=== EXTRAHIERTER TEXT ===

Juni 2013

Trainingsjubiläum
Meinen Plan, diszipliniert und abwechslungsreich zu trainieren, habe ich nicht lange durchgehalten. Ich habe zwar nach acht Wochen einen neuen Trainingsplan erstellt und mache nun andere Übungen, aber mein Ehrgeiz, die Gewichte langsam aber stetig zu erhöhen und an meine Grenzen zu gehen, ist längst verflogen. So trainiere ich nur noch mit Mädchengewichten, versuche mich möglichst wenig anzustrengen und fühle mich schlecht, wenn ich, so wie jetzt, neben den ganzen durchtrainierten Kerlen trainiere. Auf die muss ich wie ein Nerd, der heute zum ersten Mal mtrainiert, wirken. Dabei bin ich seit nunmehr zehn Jahren dabei. Ich feiere also ein Jubiläum. Und weil man mir wirklich gar nicht ansieht, dass ich seit zehn Jahren dabei bin, feiere ich quasi inkognito, ganz für mich allein, meine großartigen Erfolge. Denn immerhin trainiere ich noch mit den gleichen Gewichten, wie zu Beginn meiner Trainingslaufbahn.. Also habe ich mich nicht verschlechtert, was ich wohl als Erfolg werten muss und deshalb feiern darf. Leider kostet es mich immer mehr Überwindung, überhaupt zum Training zu gehen. Wenn ich nicht wüsste, dass es für meinen Körper wichtig ist, wenigstens gelegentlich ein wenig zu trainieren, dann würde ich mir das nicht antun, weil es fast nie Spaß macht und mir der Ehrgeiz ernsthaft zu trainieren schon vor meiner Geburt abhanden gekommen ist. Muskeltraining ist nicht wirklich meine Welt. Traurig, aber leider wahr.

Die Rothose
Es ist wieder einer dieser Tage, an dem ich gleich mehrmals bei Penny einkaufen muss, weil ich ständig etwas vergesse. Schon beim Betreten des Ladens fällt mir eine schlanke Frau auf, die scheinbar gute Laune hat. Vielleicht ist sie auch geisteskrank, was weiß denn ich.

=== EXTRAHIERTE DATEN ===

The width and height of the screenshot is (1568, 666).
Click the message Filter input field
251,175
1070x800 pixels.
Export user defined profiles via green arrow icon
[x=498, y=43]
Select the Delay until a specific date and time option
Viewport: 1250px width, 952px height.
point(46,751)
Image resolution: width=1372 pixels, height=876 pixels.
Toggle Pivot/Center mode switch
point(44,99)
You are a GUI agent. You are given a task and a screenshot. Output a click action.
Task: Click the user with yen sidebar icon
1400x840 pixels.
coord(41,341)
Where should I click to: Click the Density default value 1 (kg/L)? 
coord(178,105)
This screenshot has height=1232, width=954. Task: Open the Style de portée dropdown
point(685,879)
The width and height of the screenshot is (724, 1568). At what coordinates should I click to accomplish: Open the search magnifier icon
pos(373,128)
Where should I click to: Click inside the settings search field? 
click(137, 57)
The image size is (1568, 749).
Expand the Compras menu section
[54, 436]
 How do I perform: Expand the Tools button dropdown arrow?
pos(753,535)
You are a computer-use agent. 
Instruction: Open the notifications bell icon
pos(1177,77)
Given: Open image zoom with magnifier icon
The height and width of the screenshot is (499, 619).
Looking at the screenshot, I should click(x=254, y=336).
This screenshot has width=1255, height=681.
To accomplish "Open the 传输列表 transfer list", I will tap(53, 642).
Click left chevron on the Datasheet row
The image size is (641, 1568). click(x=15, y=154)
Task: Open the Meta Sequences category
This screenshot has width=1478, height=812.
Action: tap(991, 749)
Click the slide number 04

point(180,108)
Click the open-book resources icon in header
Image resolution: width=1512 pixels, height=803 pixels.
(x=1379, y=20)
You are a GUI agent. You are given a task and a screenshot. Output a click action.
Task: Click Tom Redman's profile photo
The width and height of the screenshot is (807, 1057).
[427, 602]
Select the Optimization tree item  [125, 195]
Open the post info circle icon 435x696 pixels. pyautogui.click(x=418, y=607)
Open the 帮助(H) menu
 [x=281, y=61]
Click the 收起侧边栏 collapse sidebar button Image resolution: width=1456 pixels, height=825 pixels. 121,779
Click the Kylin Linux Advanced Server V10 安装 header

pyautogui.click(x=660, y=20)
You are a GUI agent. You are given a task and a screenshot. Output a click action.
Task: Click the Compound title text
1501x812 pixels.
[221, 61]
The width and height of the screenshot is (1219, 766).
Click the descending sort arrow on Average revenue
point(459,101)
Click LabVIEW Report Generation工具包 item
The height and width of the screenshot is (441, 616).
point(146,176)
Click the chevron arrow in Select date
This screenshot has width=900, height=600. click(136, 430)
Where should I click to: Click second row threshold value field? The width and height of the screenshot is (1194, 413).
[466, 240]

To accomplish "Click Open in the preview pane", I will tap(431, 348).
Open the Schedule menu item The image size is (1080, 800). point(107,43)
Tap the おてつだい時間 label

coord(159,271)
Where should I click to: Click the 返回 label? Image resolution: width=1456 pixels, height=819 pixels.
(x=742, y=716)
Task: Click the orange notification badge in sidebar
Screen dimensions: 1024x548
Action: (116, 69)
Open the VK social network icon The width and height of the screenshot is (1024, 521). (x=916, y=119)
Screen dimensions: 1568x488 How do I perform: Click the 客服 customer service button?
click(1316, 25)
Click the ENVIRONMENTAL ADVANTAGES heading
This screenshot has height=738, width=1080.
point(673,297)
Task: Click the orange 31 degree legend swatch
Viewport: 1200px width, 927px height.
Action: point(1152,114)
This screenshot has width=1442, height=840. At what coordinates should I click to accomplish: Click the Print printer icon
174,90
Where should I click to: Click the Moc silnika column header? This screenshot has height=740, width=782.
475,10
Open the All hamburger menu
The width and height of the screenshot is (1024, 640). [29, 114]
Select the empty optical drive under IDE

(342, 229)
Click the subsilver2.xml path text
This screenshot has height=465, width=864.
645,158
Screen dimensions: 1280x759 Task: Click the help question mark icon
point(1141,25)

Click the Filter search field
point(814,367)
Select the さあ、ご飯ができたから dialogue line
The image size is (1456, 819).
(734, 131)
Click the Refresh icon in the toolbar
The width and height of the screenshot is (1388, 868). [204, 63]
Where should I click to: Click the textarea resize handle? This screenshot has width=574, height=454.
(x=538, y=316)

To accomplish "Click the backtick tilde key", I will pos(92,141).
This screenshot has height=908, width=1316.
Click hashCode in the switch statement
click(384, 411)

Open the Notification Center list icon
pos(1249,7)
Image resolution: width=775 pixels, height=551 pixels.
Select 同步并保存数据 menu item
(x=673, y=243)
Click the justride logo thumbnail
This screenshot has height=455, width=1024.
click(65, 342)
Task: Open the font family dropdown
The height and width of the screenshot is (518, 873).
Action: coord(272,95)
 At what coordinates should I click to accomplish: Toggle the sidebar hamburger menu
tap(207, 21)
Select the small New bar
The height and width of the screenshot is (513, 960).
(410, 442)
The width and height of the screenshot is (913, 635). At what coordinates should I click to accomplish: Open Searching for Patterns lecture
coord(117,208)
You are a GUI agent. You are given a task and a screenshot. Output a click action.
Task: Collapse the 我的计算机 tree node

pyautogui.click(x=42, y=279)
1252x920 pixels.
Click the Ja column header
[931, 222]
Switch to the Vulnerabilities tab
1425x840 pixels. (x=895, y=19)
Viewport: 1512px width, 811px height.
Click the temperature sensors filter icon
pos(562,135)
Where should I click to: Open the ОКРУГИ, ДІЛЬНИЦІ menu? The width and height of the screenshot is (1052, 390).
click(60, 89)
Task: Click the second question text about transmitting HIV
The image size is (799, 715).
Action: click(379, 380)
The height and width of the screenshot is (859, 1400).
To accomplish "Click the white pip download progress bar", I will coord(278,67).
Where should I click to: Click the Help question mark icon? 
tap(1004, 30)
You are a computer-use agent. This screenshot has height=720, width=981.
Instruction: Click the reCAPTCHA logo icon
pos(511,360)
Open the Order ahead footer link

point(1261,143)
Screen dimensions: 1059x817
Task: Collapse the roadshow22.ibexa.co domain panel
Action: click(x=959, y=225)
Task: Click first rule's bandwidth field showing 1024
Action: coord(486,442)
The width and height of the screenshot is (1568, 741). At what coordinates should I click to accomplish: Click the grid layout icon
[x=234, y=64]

===

*AUFGABENSTELLUNG A*
Prüfen Sie, ob die folgenden Aussagen mit dem extrahierten Text übereinstimmen: (i) Die schreibende Person trainiert seit zehn Jahren. (ii) Die schreibende Person hat die Gewichte seit Beginn des Trainings deutlich gesteigert. (iii) Der Einkauf findet bei Penny statt. Antworten Sie jeweils mit Ja oder Nein, und zitieren Sie die entscheidenden Worte des Textes wörtlich.
*AUFGABENSTELLUNG B*
Geben Sie einen Abschnitt aus dem extrahierten Text wortgetreu aus. Setzen Sie bei den Worten "Die Rothose" ein, und enden Sie nach "weiß denn ich.".

*ANTWORT ZUR AUFGABE A*
(i) Ja: „Dabei bin ich seit nunmehr zehn Jahren dabei.“
(ii) Nein: „trainiere ich noch mit den gleichen Gewichten, wie zu Beginn meiner Trainingslaufbahn“
(iii) Ja: „an dem ich gleich mehrmals bei Penny einkaufen muss“

*ANTWORT ZUR AUFGABE B*
Die Rothose
Es ist wieder einer dieser Tage, an dem ich gleich mehrmals bei Penny einkaufen muss, weil ich ständig etwas vergesse. Schon beim Betreten des Ladens fällt mir eine schlanke Frau auf, die scheinbar gute Laune hat. Vielleicht ist sie auch geisteskrank, was weiß denn ich.